▶ _Stated problem_
Rewrite the data below as a two-column CSV with headers "word" and "position", covering only the stretch from the line containing "delivery [688, 623]" through the line containing "make [426, 679]". Give one row per line, with each value in its own quoted field and any line breaks turned into spaces.

▶ _Data in this exercise_
==================================================

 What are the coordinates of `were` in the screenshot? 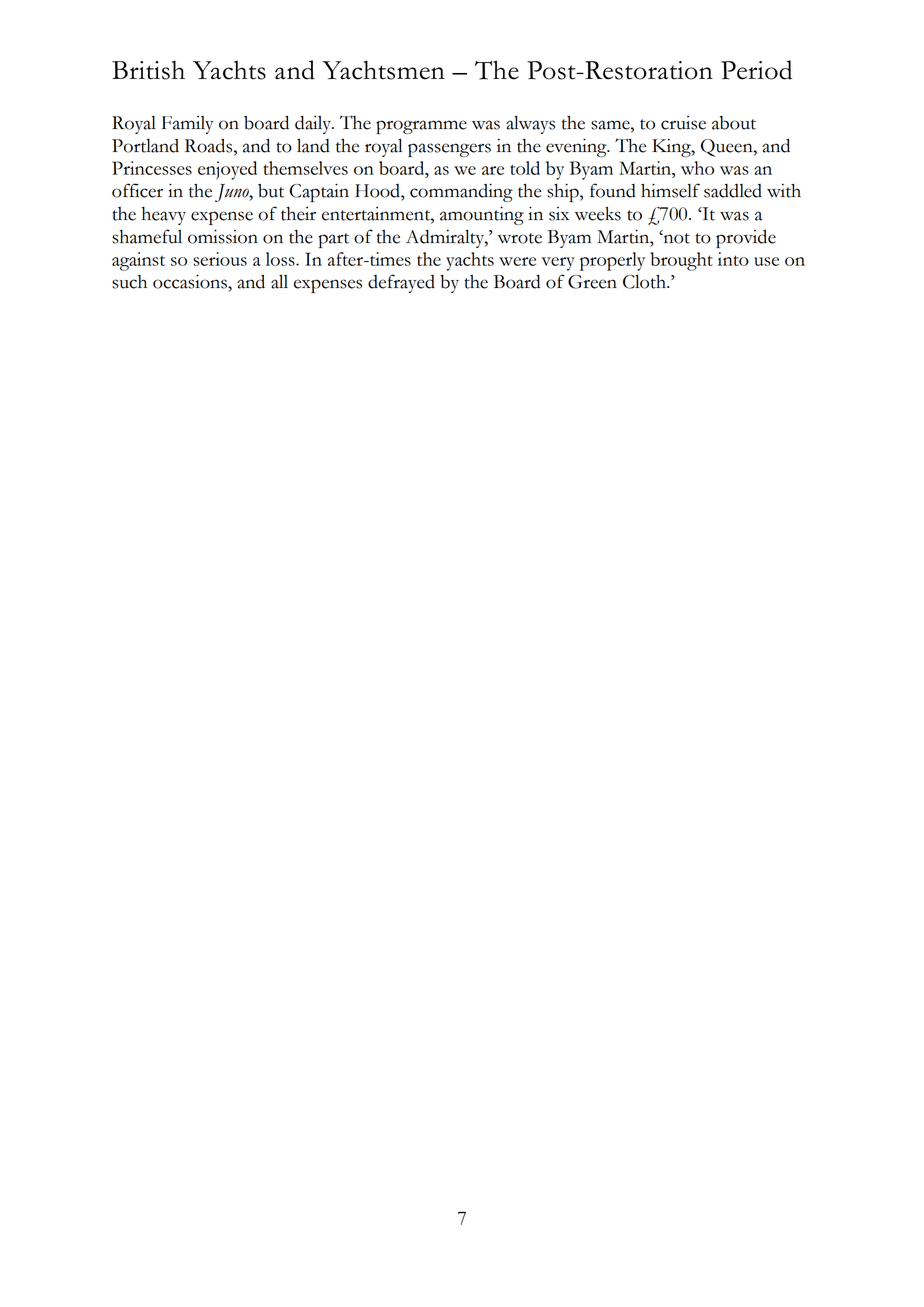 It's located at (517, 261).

==================================================

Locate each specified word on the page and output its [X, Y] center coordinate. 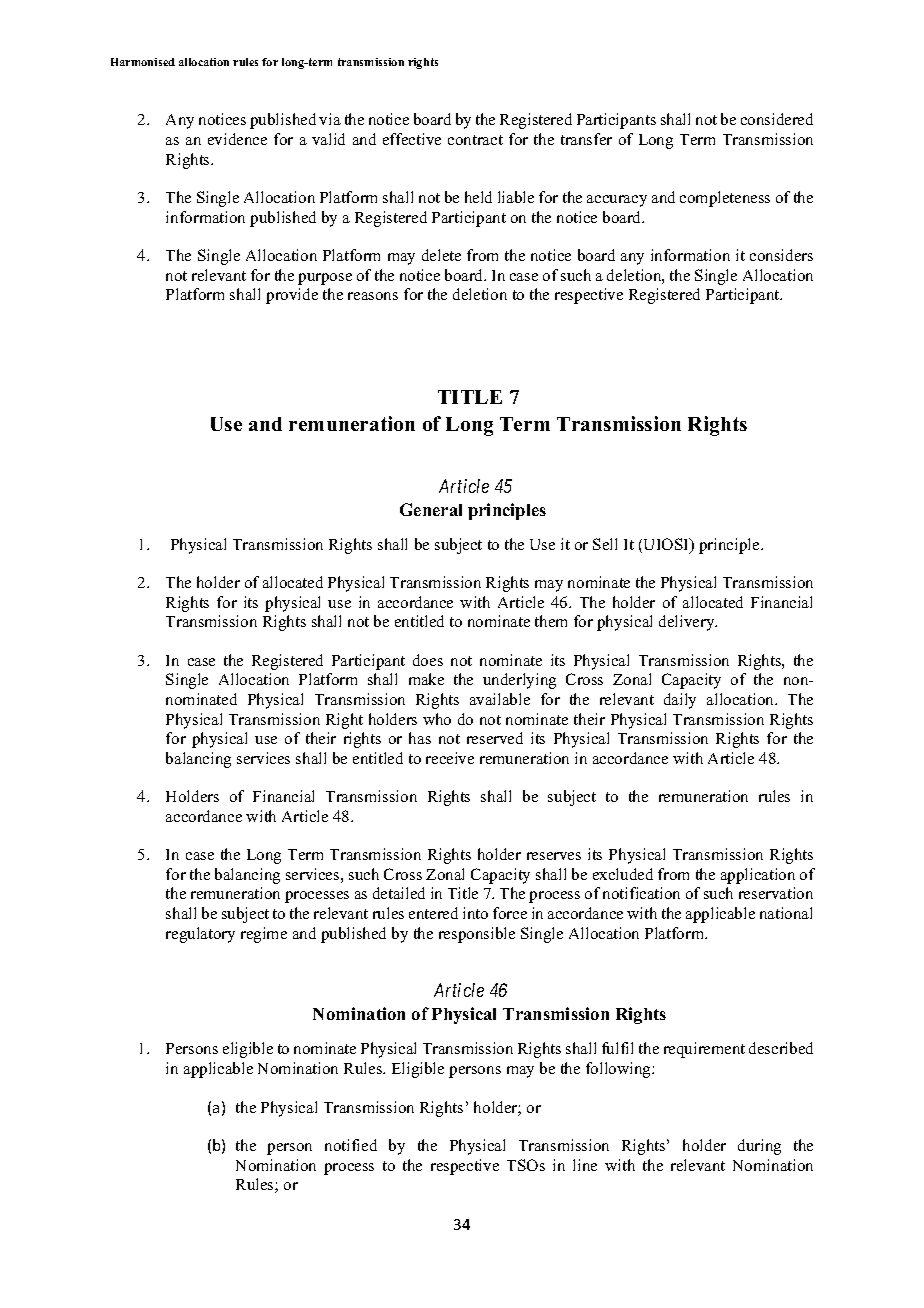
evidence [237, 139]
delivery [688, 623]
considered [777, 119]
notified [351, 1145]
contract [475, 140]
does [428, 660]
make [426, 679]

==================================================

▶ _Exercise result_
word,position
"delivery","[688, 623]"
"considered","[777, 119]"
"notified","[351, 1145]"
"contract","[475, 140]"
"does","[428, 660]"
"make","[426, 679]"